Dokumentation
Bei der Verrichtung meiner Arbeit am Computer habe ich gewisse Handicaps, die mich schon lange stutzig machen.
Ich gehe davon aus, dass es wahr ist, wenn ich sage, dass meine Arbeitsweise mir selbst nicht gut bekommen hat. Ich habe einen Haltungsschaden davongetragen.
Der Umgang mit der Tastatur hat meine Hände verformt. Ihre Motorik wird dabei eingeschränkt, während ich meine Texte getippt habe. Das führt zu Schmerzen an den Händen. Diese Schmerzen strahlen in den Körper aus.
Impuls
Als Mensch meiner Zeit und als ein in Deutschland in den 70er Jahren geborenes Kind habe ich eine dementsprechende Bildung, die mich geprägt hat. Was man mir vermittelt hat, das hat für einen Filter gestanden, der meiner Weltbetrachtung vorgelagert ist. Das bedeutet, dass alles von mir Wahrgenommene nicht ohne diese Verwaschung der Sinne von mir aufzufassen sein würde.
Impuls
Trotz der Katastrophen meines Lebens habe ich gelernt, meine Dinge zu vereinheitlichen. Auf meiner Suche nach wahrer Vereinigung habe ich erkannt, dass nur etwas vereinigt werden kann, das als Größenordnung schon bestanden hat.
Da habe ich die spontane Emanation der inneren Bewegung den Reflexen, ja den tief an mir sitzenden Reflexen zugeordnet.
Ich habe meinen Leib als Rahmen angenommen und eingerichtet. Dazu habe ich ihm die Form gegeben, die dafür gerade günstig gewesen ist. Sie ist durch das Quadrat verkörpert worden. Anhand einer solchen Idee habe ich meine Gliedmaßen ausgerichtet.

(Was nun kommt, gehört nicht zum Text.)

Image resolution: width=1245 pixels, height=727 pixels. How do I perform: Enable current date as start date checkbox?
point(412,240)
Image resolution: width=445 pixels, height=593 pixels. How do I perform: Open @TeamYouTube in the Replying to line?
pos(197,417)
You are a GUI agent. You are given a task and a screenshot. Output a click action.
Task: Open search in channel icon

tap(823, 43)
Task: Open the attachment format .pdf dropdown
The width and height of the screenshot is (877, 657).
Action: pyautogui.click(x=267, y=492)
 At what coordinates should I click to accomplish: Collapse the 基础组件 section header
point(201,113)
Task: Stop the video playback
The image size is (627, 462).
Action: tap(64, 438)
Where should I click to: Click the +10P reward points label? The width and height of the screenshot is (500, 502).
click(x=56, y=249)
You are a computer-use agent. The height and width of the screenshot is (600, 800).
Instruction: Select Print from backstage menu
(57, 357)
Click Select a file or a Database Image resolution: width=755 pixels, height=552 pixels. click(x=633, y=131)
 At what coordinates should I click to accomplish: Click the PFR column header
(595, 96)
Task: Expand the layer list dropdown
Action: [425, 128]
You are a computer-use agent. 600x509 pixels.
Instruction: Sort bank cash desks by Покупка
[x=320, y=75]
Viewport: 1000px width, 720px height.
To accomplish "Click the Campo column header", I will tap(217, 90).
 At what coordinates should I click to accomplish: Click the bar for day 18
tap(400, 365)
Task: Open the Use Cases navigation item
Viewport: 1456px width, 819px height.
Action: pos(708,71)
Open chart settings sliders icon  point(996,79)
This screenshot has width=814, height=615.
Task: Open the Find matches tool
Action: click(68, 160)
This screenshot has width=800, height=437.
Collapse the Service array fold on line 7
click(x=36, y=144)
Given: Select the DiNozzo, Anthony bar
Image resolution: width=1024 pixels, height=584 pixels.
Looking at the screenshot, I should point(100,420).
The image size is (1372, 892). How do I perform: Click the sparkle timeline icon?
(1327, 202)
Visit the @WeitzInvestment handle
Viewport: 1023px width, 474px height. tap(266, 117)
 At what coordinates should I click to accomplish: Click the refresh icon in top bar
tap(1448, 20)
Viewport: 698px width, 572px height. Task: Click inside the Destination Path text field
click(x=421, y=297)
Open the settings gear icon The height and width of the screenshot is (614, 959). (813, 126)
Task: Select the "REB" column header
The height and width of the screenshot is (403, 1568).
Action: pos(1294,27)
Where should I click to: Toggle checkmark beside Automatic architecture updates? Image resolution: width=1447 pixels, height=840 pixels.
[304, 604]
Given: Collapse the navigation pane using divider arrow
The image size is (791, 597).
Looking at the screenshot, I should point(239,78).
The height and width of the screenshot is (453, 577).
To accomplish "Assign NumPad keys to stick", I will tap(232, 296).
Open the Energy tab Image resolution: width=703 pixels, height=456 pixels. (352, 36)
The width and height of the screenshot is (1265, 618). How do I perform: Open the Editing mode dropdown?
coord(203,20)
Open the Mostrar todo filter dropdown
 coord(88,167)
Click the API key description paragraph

Das Raumgitter, anhand dessen ich die Ausrichtung meines Leibes vollzogen habe, hat aus der vielfachen Wiederholung dieser Struktur bestanden.
Hat die Haltung erst einmal getragen, habe ich alle Kraft lösen können. Das hat mich entspannt.
Impuls
Wie ein Wanderer gehe ich in diesem Leben vor. Nirgends kann ich mich festmachen. Alles trage ich bei mir.
Dieser Zustand wird von mir angenommen und bestätigt. Ich ahne, dass ich dadurch bei manchem in die Kritik komme. Aber das wird mein Leben sein. Man hat es sich nicht ausgesucht, wie es ist.
Was das eigene Dasein ausmacht, hat noch niemand für sich bestimmt. Im Mindesten wird es so sein, dass man einmal annehmen muss, was für einen selbst vorgegeben worden ist. Nur so kann es etwas werden.
Impuls
Ein Bild lügt mehr als 1.000 Worte. So wird es wahr sein. Spätestens im Zeitalter der digitalen Verfälschung muss man das einsehen.
Wahr ist nur die unmittelbare Erfahrung. Sie wird in Bruchteilen von Sekunden gefiltert und darum ist sie ebenso verfälscht wie alles andere auch.
Nur wer hinter den Spiegel blicken kann, würde nicht von seinem Glanz geblendet sein.
Impuls
Der Maler kann nur wiedergeben, was gegeben ist. Er kann etwas durch sich hindurch leiten und auf das Papier bannen. Was er jedoch nicht erreichen würde, wird die Freiheit des Werkes von seinen Beeinflussungen sein.
Da der Mensch grundsätzlich durch sein eigenes Wesen beeinflusst ist, haben wir es uns auch so vorgestellt, dass das jedem so geht.
Überspitzt gesagt, heißt das, dass ein Maler immer nur sich selbst malen wird.
Man wird also immer wieder Anteile von sich selbst an den eigenen Werken finden.
Dokumentation
Immer wieder bin ich ausgebrochen und habe die Spur meiner eigentlichen Wege verlassen. Eine Besinnung von mir findet statt. Ich möchte als Maler und Schriftsteller bestehen.
Egal was ich auch getan habe, ich versuche mich zu professionalisieren. Aber wie viele Professionen kann ein Mensch haben?
Aus diesem Grund habe ich neben meinem Broterwerb als Industriekaufmann immer wieder den Rotstift angesetzt und alle anderen Aktivitäten gestrichen. Lediglich das Schreiben und das Malen gestehe ich mir als weitere Aktivität zu.